The best laid plans of mice and small minds

One of the fascinating aspects of the denial of privilege is the pirouettes one must turn in order to square the denial with observed fact.

“Black people have just as many opportunities as white people!”

Well, here’s an assload of evidence that suggests that’s not true

“…culture of poverty! Single moms! Phrenology!”

This is the reason why I think race is a perfect subject for the skeptical movement, because we can point to the evidence and say “here’s a whole bunch of problems, and the excuses offered for them are based on stereotypes rather than facts”. This is what we do when it comes to homeopathy, UFOs, gods, whatever you like.
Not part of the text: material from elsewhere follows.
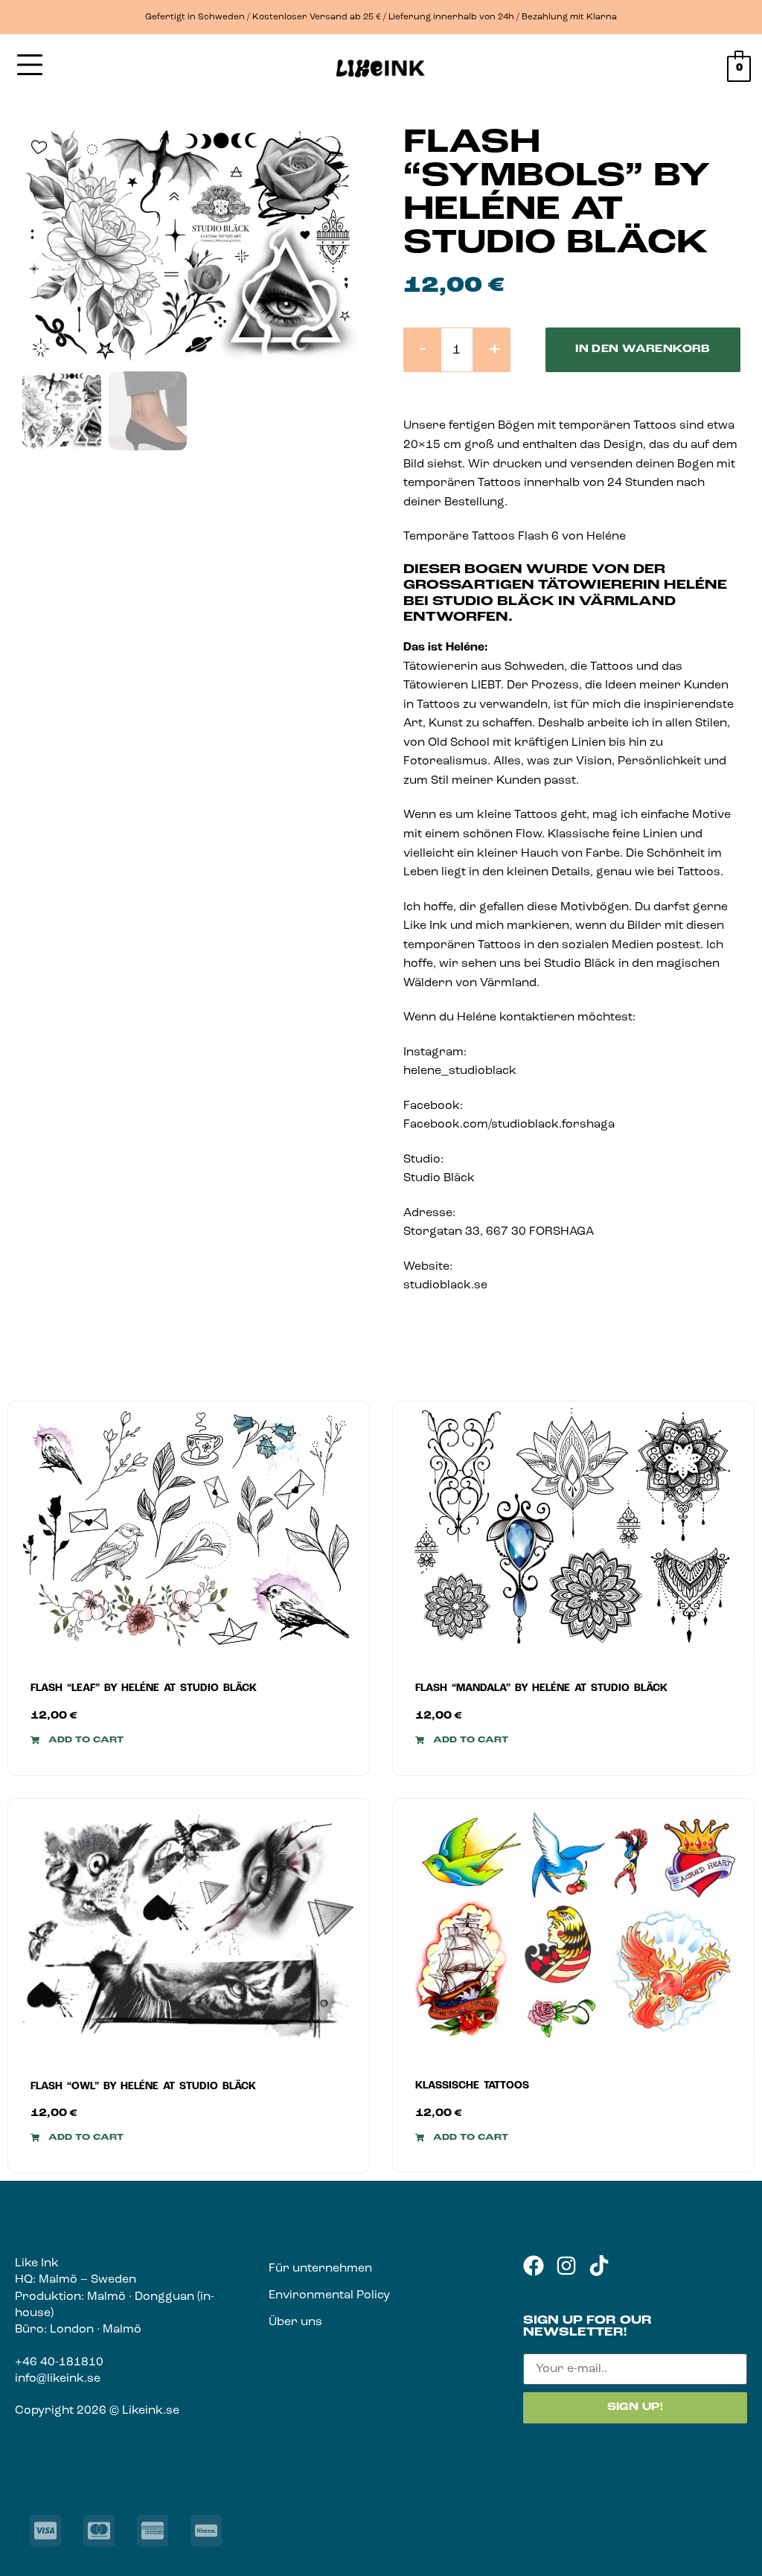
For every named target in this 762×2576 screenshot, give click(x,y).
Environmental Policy (329, 2295)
We find ways to take human inference out of the equation, and then figure out what the truth looks like regardless of what beliefs you had before you asked the questions.

The hubris of those who discover that Obama didn’t raise their taxes, or that FOX News isn’t “fair and balanced”, or that outlawing contraception causes more abortions, is always highly amusing to watch. Well, sometimes amusing, other times depressing as they manage to find smaller and smaller loopholes of post hoc reasoning to justify the rapidly-disappearing credibility of their arguments (“he’s a secret socialist! You just wait!” “Scientists and media observers are all liberals!” “the devil lives in the uterus!”). At any rate, it’s never boring.

What’s even more amusing is when the myths of the obsessed are punctured at their own hands: [Read more…]

A response to Lee

A commenter going by the handle ‘Lee’ has been asking some pointed questions about how to respond to claims of discrimination. I tried to give a robust answer, which ended up ballooning into a full-length post.

Lee:

I’ll respond by bringing the two into one. If someone claims they have been discriminated against, or they feel they have been discriminated against, what would you suggest as the next step?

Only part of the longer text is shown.